EXCERPTED RECORDS: Begin
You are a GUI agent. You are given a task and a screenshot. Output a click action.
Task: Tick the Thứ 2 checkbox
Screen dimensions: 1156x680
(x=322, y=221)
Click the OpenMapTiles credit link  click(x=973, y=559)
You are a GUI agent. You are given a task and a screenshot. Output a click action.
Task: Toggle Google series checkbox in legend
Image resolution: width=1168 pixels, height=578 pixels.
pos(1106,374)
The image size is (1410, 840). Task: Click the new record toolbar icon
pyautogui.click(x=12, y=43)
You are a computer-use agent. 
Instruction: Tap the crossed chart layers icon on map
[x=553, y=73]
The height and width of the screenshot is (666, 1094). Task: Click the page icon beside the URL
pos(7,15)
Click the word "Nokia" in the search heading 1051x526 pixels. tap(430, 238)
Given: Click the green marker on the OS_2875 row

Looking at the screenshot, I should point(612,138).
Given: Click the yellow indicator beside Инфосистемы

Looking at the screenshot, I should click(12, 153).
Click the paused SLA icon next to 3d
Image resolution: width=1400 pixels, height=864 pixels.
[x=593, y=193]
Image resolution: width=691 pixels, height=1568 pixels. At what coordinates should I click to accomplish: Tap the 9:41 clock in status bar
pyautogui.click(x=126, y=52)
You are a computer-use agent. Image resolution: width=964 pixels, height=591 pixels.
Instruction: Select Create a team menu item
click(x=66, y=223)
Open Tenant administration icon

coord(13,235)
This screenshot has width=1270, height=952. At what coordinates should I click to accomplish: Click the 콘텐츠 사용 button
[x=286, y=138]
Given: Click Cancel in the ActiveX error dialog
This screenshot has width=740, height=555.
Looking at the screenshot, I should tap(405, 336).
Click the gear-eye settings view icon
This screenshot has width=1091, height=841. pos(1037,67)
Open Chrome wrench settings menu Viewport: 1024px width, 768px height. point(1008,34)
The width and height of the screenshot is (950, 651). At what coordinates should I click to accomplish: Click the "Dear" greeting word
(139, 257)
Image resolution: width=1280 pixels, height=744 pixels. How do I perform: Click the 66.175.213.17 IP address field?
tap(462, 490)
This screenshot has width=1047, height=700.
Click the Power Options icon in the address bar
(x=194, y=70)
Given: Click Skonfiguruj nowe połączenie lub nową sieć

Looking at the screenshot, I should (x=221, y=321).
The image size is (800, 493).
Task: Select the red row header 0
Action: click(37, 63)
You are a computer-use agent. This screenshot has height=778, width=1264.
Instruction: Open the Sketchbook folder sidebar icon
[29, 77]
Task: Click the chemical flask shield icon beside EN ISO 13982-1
EXCERPTED RECORDS: End
TASK TO COMPLETE -
What you give back must be the stretch above, starting at the line with "Given: Click the green" and ending at the line with "You are a computer-use agent. Image", copied exactly.

SOLUTION TO THIS TASK -
Given: Click the green marker on the OS_2875 row

Looking at the screenshot, I should point(612,138).
Given: Click the yellow indicator beside Инфосистемы

Looking at the screenshot, I should click(12, 153).
Click the paused SLA icon next to 3d
Image resolution: width=1400 pixels, height=864 pixels.
[x=593, y=193]
Image resolution: width=691 pixels, height=1568 pixels. At what coordinates should I click to accomplish: Tap the 9:41 clock in status bar
pyautogui.click(x=126, y=52)
You are a computer-use agent. Image resolution: width=964 pixels, height=591 pixels.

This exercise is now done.